Нина полюбила Америку, съездив туда с поэтами (эту поездку организовал ее переводчик и поэт, Джон Хай). Она рассказывала, какие там славные люди, какие орешки продаются на каждом шагу, в мешочках (ее радовали эти орешки). В год ее смерти (1995) я поставила в своем студенческом театре спектакль по Нининым стихам (по-русски и по-английски). Они невероятно сценичны – мои англоязычные актеры сразу их поняли и приняли. Тогда я знала точно, как читать каждую строчку отобранных для спектакля стихов, среди них «Потому что...», «Говорил своей хохлатке» (те, что Нина тогда любила). Как Нина –

а она читала, как будто в начале каждой строки ей надо было далеко увести свою мысль из-под артобстрела непонимания. Я учила этой интонации студентов. Но в прошлом году, читая Нинины стихи на вечере поэзии в Бюре, поняла, что всегда во мне жившая ее интонация как бы уже тает.

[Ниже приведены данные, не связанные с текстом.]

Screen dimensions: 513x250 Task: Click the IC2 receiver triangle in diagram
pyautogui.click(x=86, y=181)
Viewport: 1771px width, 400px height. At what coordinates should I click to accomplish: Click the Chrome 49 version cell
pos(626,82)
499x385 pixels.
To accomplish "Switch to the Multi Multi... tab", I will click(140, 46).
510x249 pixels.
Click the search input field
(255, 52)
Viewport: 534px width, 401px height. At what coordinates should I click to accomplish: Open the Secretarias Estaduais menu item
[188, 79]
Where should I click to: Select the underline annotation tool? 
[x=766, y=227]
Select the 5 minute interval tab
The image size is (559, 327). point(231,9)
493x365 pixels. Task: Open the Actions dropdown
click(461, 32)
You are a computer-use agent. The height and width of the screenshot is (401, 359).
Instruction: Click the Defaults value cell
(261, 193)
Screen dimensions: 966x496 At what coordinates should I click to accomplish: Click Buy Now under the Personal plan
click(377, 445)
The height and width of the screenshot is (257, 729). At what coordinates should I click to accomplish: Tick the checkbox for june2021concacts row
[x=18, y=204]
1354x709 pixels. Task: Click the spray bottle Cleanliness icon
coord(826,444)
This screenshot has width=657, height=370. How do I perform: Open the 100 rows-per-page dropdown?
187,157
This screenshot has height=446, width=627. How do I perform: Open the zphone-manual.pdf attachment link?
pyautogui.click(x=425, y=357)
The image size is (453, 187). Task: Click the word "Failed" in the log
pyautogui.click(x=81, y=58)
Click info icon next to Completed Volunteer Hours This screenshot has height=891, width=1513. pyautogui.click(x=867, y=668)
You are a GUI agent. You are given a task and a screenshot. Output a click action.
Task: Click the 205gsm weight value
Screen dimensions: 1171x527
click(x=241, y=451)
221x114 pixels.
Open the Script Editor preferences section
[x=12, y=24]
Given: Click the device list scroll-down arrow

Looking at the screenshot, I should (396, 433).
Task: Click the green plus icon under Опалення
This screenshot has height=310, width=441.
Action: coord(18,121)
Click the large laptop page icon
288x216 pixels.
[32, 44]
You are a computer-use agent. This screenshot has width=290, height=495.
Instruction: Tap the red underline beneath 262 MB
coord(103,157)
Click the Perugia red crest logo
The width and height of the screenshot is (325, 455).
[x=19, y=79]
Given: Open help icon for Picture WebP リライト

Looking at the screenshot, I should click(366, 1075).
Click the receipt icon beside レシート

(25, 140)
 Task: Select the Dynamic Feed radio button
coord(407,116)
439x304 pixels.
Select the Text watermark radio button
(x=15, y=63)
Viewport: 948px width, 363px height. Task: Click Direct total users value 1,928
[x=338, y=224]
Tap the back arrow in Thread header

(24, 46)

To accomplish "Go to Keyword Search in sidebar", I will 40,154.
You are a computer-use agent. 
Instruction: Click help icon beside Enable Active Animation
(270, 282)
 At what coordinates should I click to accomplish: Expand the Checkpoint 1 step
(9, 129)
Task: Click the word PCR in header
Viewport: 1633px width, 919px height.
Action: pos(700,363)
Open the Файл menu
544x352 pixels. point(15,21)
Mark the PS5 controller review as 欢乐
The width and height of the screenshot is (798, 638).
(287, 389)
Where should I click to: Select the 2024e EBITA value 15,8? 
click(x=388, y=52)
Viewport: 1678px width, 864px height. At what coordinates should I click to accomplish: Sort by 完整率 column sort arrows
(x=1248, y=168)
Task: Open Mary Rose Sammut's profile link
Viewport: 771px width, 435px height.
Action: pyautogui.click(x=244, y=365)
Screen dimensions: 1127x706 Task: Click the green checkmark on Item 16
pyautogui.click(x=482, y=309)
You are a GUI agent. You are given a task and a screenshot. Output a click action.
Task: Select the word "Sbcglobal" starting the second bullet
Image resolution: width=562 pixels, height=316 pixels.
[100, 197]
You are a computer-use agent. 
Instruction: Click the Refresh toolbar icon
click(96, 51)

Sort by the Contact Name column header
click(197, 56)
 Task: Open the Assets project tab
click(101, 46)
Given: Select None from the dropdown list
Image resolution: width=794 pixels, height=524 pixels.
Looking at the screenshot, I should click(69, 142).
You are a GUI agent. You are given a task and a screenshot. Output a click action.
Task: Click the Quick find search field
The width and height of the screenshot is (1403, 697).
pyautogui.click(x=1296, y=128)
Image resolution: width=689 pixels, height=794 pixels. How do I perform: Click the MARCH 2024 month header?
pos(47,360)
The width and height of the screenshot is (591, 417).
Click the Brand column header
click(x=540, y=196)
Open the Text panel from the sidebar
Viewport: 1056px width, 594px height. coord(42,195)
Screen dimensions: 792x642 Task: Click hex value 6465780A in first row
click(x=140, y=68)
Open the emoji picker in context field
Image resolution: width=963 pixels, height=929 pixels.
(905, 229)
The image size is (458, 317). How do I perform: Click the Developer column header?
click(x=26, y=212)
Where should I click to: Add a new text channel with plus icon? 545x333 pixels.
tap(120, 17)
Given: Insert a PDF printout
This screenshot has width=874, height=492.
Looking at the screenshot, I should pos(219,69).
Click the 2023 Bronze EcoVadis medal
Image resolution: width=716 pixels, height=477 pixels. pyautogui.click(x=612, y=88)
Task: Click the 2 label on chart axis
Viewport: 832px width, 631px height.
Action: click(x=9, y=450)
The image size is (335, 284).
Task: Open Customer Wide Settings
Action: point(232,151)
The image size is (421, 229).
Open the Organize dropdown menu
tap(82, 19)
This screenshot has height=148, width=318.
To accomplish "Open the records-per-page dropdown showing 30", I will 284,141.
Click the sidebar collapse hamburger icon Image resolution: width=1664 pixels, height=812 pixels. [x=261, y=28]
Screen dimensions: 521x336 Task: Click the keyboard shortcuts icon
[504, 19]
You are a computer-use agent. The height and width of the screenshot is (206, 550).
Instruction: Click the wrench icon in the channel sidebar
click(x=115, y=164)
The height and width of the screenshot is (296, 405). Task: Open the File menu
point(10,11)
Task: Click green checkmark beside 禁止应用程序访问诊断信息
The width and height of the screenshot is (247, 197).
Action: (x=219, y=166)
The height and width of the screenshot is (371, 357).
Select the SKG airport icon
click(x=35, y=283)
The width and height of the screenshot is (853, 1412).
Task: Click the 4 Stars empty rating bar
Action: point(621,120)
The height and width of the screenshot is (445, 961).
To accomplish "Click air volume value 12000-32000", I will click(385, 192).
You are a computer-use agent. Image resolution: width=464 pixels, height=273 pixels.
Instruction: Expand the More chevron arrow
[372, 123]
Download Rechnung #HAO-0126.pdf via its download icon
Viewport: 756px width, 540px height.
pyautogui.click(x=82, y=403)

Печаль утишило великолепное исполнение «Допроса» Яной Иртеньевой, я его прослушала в интернете. Интересно, есть ли записи того, как сама Нина читала свои стихи?

 

Говорил своей хохлатке

в голубом платке с получки

вдоль по Пироговке

Говорил Уедем Рита

Заработаю на хату

Будешь ты обута

Будешь кушать апельсины

Коврик купим с полосами

Там красиво Север

Отводил рукою пряди

льнул картофельным медведем

говорил Уедем

говорил Ни капли Баста

Чтоб ей скверной было пусто

Завязал я Рита

Говорил Последний раз а

В рот упала папироса

Магазин закрылся

Тронул крепко одичало

Раздавил в кульке печенье

Сплюнул непечатно

Так и шли законным браком

к задним бедам кислым брюкам

плыли к боку боком

Эх российские буренки

голубые табуретки

Масловки-Таганки

 

 

АЛЕКСАНДР ЕРЕМЕНКО

 

На семинаре Ковальджи королем поэтов по праву считался Саша Еременко. Мы цитировали и знали наизусть многие его стихи. Я любила больше всего «В густых металлургических лесах». Строфа, начинающаяся со слов «Последний филин сломан и распилен», стала частью моей жизни, как и некоторые другие Сашины строфы.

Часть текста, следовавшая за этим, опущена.